::: Supplied records

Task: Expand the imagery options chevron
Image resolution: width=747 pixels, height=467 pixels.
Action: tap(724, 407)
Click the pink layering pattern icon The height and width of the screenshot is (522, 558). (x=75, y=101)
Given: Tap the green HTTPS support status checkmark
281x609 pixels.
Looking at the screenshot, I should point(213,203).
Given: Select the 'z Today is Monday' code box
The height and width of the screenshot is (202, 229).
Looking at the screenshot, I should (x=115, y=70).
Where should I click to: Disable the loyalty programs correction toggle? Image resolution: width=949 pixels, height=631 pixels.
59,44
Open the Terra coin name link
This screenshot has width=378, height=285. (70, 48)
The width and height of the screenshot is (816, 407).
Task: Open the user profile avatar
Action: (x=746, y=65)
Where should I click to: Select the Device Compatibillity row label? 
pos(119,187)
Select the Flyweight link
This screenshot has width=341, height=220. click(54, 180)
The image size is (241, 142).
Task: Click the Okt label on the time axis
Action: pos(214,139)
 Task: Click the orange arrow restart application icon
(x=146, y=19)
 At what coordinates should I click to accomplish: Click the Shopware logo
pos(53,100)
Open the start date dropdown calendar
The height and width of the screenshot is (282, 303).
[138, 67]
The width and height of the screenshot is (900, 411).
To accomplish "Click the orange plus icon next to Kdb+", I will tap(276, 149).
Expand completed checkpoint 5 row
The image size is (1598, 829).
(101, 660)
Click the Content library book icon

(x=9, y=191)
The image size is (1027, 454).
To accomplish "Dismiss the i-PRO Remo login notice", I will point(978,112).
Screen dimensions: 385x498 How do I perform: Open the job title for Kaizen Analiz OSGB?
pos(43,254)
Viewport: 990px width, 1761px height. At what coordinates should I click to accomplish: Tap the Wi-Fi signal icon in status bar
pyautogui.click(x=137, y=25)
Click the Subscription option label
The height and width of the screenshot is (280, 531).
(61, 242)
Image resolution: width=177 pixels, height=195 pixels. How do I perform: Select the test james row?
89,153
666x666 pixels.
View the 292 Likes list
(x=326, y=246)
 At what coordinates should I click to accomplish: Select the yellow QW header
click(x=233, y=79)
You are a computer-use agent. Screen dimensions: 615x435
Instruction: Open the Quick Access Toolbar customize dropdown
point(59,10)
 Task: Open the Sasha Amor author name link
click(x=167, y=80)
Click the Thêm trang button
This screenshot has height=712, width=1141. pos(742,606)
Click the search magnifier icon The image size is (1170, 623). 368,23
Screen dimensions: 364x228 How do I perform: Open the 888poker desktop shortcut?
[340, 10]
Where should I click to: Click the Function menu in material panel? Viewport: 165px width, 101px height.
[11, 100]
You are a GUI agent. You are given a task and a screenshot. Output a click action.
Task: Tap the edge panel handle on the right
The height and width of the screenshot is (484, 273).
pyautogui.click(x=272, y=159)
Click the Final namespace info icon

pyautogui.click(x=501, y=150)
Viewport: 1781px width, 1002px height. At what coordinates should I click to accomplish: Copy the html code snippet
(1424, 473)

::::::

Reproduce the material verbatim, beginning with the line that contains "At what coordinates should I click to accomplish: Click" and continuing through the line that contains "I will point(978,112).".

 At what coordinates should I click to accomplish: Click the Shopware logo
pos(53,100)
Open the start date dropdown calendar
The height and width of the screenshot is (282, 303).
[138, 67]
The width and height of the screenshot is (900, 411).
To accomplish "Click the orange plus icon next to Kdb+", I will tap(276, 149).
Expand completed checkpoint 5 row
The image size is (1598, 829).
(101, 660)
Click the Content library book icon

(x=9, y=191)
The image size is (1027, 454).
To accomplish "Dismiss the i-PRO Remo login notice", I will point(978,112).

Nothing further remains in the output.